In discussions around the complex phenomenon of the ritual there is no concensus about its definition, nor about 
its function and meaning. Ritual is nowadays being discussed in relation to a broad range of socio-cultural areas 
such as politics, sport, music, the medical and academic realm and is considered to play a wide variety of roles. 

Within this series of lectures, screenings and performances ritual will be considered as a cultural and historical 
construction in which the aspect of doing is key. The focus will be on ritualizing - as an activity that can function as 
a creative and dynamic tool for shaping the world around us. How do we use ritualizations to place ourselves in 
the larger order of things or in what way do ritualizations shape and perform the relationship of the individual to 
the outside world, and of different groups to each other? How is this expressed in the semi-public and public realm 
of mass media and exhibitions? 

LOCATION 

the auditorium of TENT. and Witte de With 
Witte de Withstraat 50 
Rotterdam 

PROGRAMME 

Thursday February 9, 18.30hrs 
The Gift of Terror: Suicide-Bombing as Potlatch 
Lecture by Ross Birrell 

Framed by a reading of gift-exchange in Francis Ford Coppola's Godfather II, Ross Birell will analyse the political 
economy of suicide-bombing in relation to recent anthropological studies of prestation rituals and the writings of 
Mauss, Bataille, Baudrillard and Derrida. Birell will also present a reading of the final video testimony of Lebanese 
suicide-bomber, Jamal Satti. 

Ross Birrell (UK) is an artist and writer and teaches at the Glasgow School of Art. He has published essays on 
Marcel Duchamp and Antonin Artaud, Kenny Hunter and Santiago Sierra and is co-editor of Justified Sinners: An 
Archaeology of Scottish Counterculture, 1960-2000 (2002). 

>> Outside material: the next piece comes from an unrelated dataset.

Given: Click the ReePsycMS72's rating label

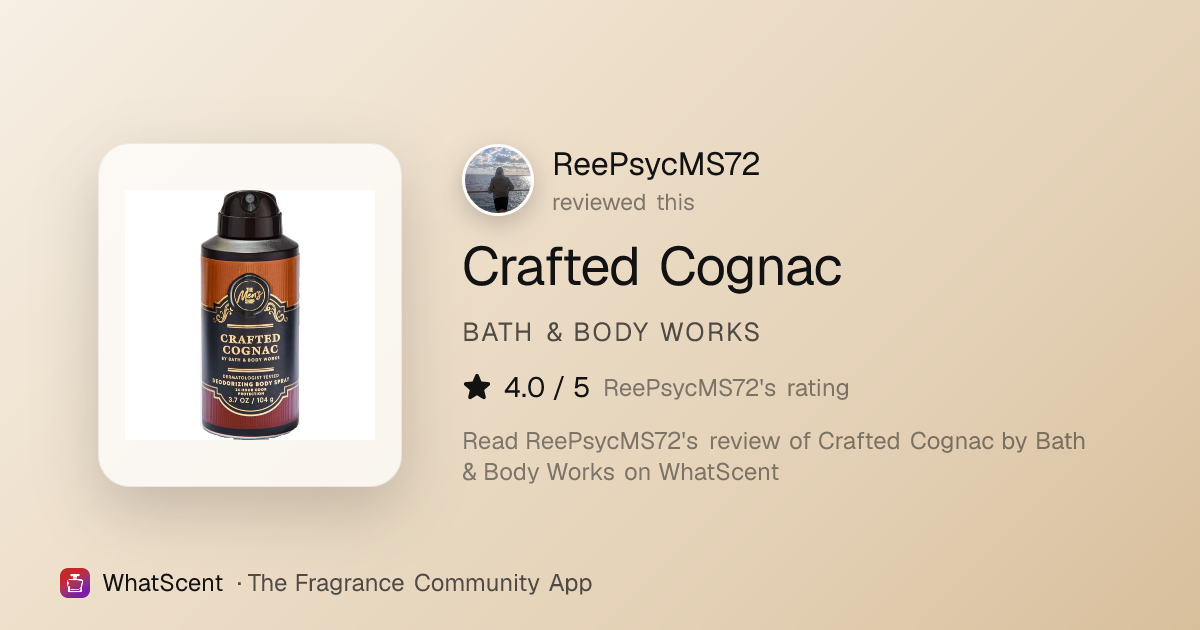Looking at the screenshot, I should [x=726, y=388].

Thursday February 16, 18.30hrs 
Media Rituals: Searching for Form in a Media-Saturated World 
Lecture by Nick Couldry 

Media rituals are a new form of ritual that legitimates media authority (as opposed to religious or political authority) 
and whose formalizations are based on specific media-related categories (such as celebrity). Nick Couldry will 
discuss examples of media rituals from Big Brother to talk shows and media-based tourism, and explore the link 
between media rituals and a wider process of 'ritualization' (involved for example in the rise of celebrity culture) 
which prepares us to interpret, and act in, media rituals. Deconstructing media rituals, Couldry will argue, is a way 
of gaining distance from the assumptions of media culture; something particularly important in an age when 
politicians have increasingly sought (and inevitably through media) to legitimate major actions that lack 
democratic support. 

Nick Couldry (UK) is a media and social theorist, and Reader at the London School of Economics and Political 
Science. His publications include Inside Culture (2000), The Place of Media Power: Pilgrims and Witnesses of the 
Media Age (2000), Media Rituals: A Critical Approach (2003), and Listening Beyond the Echoes: Media, Ethics 
and Agency in an Uncertain World (forthcoming). 

Thursday February 23,18.30hrs 
Can Cinema Slow the Flow of Blood? 
Lecture by Laura U. Marks 

Ritual implicates the body in both remembrance and forgetting, contemplation and catharsis. Laura Marks will 
examine how two experimental documentaries from Lebanon extend and deflect these purposes in Ashura, the 
Shi'ite Muslim commemoration of the martyrdom of Imam Hussein. With excerpts from the films Ashura: This Blood 
Spilled in My Veins by Jalal Toufic (2002) and Noble Sacrifice by Vatche Boulghorjian (2002). 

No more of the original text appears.